Quand la beauté devient une question de tolérance
La perte de cheveux liée au cancer n’est ni marginale ni rare. En France, on estime à plus de 430 000 nouveaux cas de cancer par an, tous cancers confondus. Une part importante des parcours thérapeutiques inclut une chimiothérapie, avec un effet secondaire particulièrement visible : la chute des cheveux. Les données disponibles indiquent qu’environ 65 % des personnes exposées à ces traitements connaissent une alopécie significative. Cela représente plusieurs centaines de milliers de personnes chaque année confrontées à une transformation brutale de leur apparence.
Dans ce contexte, la beauté cesse d’être un sujet accessoire. Elle devient une question de tolérance physique et psychologique. Le cheveu structure le visage, participe à la reconnaissance sociale et intime. Sa disparition crée une rupture immédiate entre l’image que l’on a de soi et celle que renvoie le miroir.
Les limites de la perruque intégrale
La perruque classique s’est longtemps imposée comme la solution standard. Son principe est simple : remplacer ce qui a disparu. Mais cette logique montre rapidement ses limites lorsqu’elle est appliquée à un corps fragilisé par les traitements. Le cuir chevelu devient plus sensible, parfois douloureux. La chaleur, les frottements et la compression prolongée peuvent devenir difficiles à supporter.
À cela s’ajoute une dimension psychologique souvent sous-estimée. Porter une chevelure complète peut générer un sentiment d’artificialité, voire de décalage avec sa propre identité.
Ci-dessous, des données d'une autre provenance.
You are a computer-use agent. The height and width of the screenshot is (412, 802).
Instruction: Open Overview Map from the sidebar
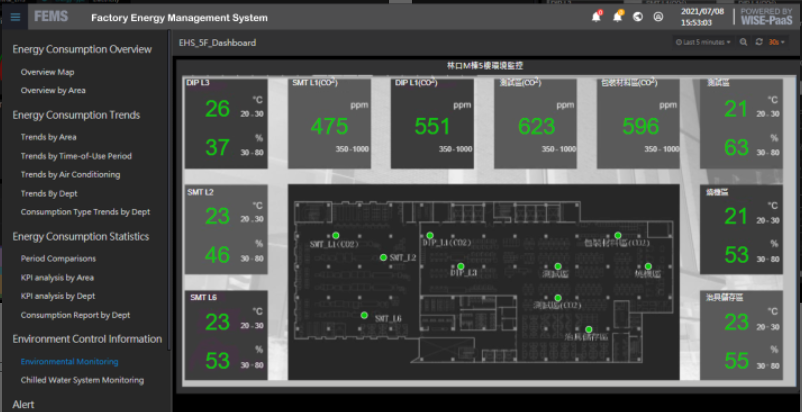(x=47, y=72)
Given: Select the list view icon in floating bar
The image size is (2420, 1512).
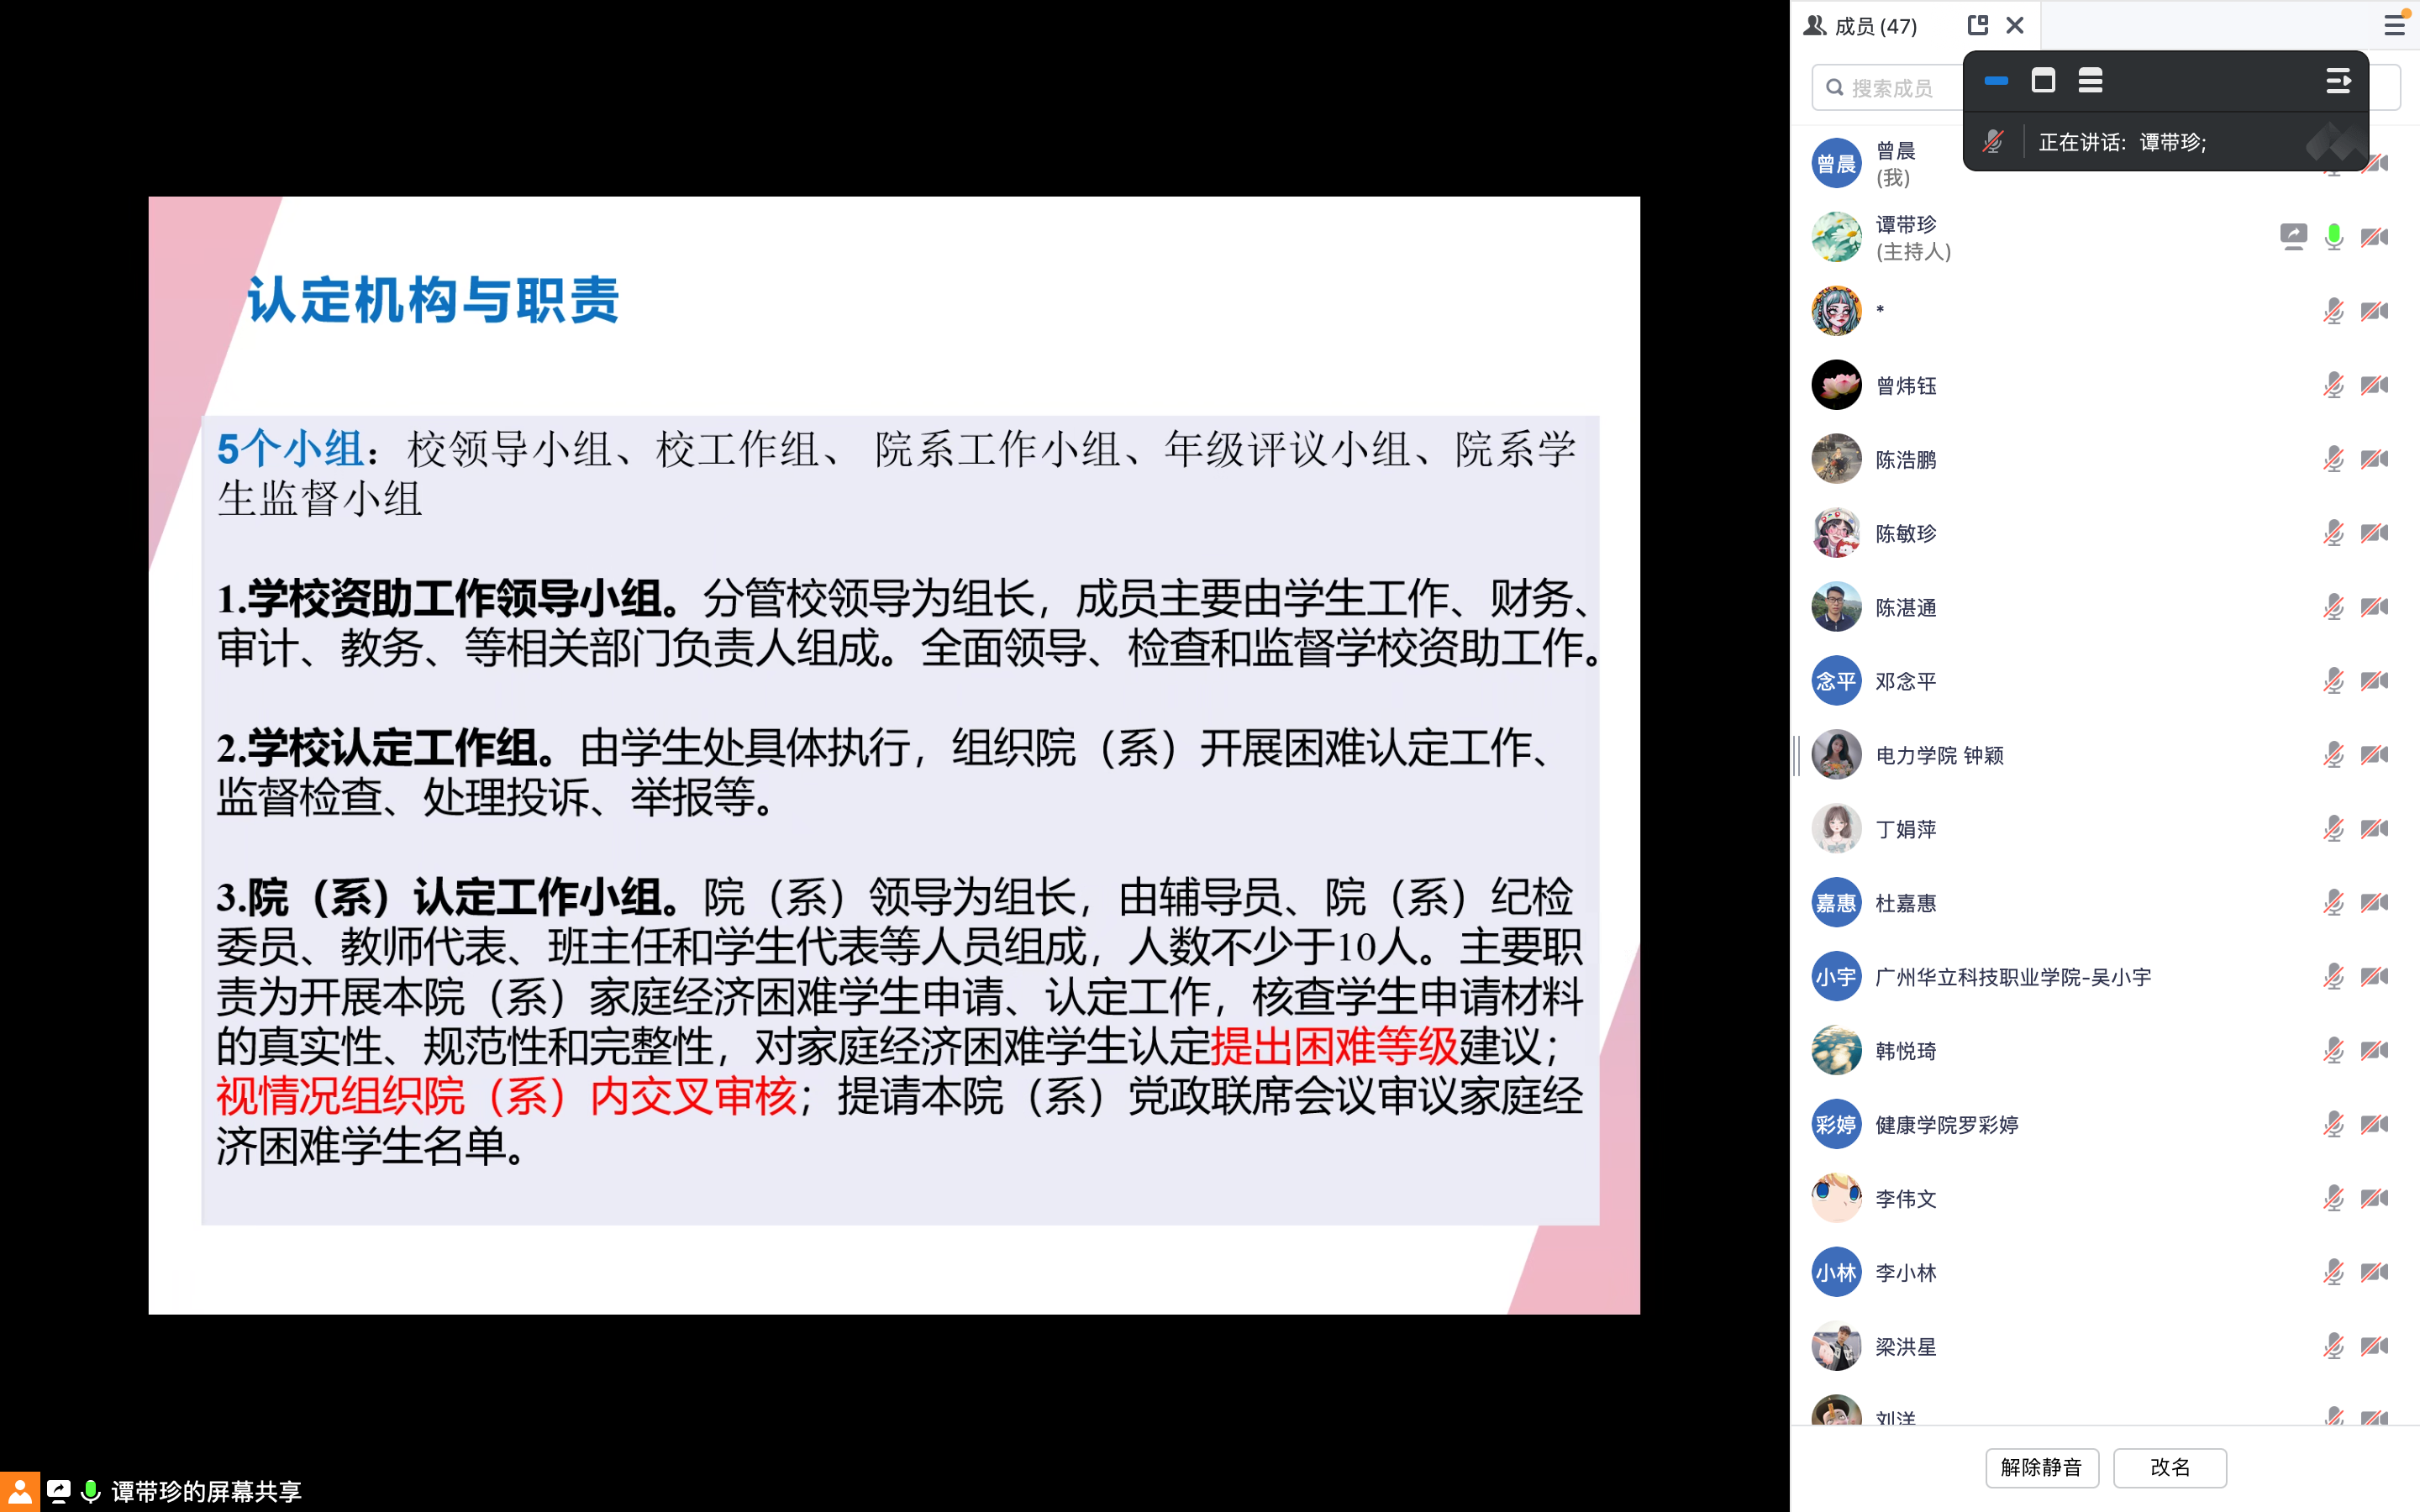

Les chiffres confirment cette ambivalence : une étude consacrée à l’alopécie liée au cancer indique qu’environ un tiers seulement des personnes concernées achètent effectivement une perruque, ce qui rappelle que la solution “intégrale” n’est pas universelle.
Un marché qui évolue vers des solutions intermédiaires
Le marché mondial des perruques et extensions capillaires est estimé autour de 7 milliards en 2024. Ce chiffre, même agrégé, montre une réalité claire : les usages se diversifient. La perruque n’est plus uniquement un objet de transformation esthétique, elle devient aussi un outil d’adaptation.
Dans ce mouvement, les solutions partielles gagnent du terrain. Parmi elles, la frange occupe une place stratégique : elle agit sur la zone la plus expressive du visage, le front et le regard. Elle permet de recréer une ligne visuelle familière sans couvrir l’ensemble du crâne. Le résultat est souvent moins contraignant physiquement tout en restant suffisamment “présentable” pour beaucoup de situations sociales.
Quand la mode rencontre le médical
C’est précisément sur cette ligne de crête que se positionnent des marques comme Les Franjynes. Créée en 2018 par Julie Meunier, après son propre parcours de cancer, la marque développe des prothèses capillaires partielles pensées pour un usage réel, quotidien. Franges de différentes coupes et couleurs, accessoires textiles associés, fabrication majoritairement européenne : l’offre privilégie l’adaptation plutôt que la substitution.
Le discours est important. Les produits sont conçus pour répondre à des contraintes médicales, mais présentés avec les codes de la mode. Certains modèles peuvent être reconnus comme prothèses capillaires partielles et bénéficier d’une prise en charge, ce qui inscrit ces objets à la fois dans le champ du soin et dans celui de l’esthétique.
D’autres acteurs, comme Bikiwig, proposent également des franges et compléments légers, confirmant l’émergence d’un segment intermédiaire entre perruque médicale et accessoire de style.
La frange comme réponse fonctionnelle
La frange ne remplace pas une chevelure, elle compose avec l’existant. Elle s’associe à un turban, un foulard ou un bonnet. Elle accompagne la repousse, souvent hétérogène et longue après les traitements. Surtout, elle introduit une logique de modularité : on peut adapter son apparence selon l’énergie du jour, les contraintes sociales ou le niveau de confort recherché.
Cette approche marque une rupture avec l’idée de camouflage total. Il ne s’agit plus de faire comme si rien n’avait changé, mais de choisir ce que l’on montre et comment on le montre.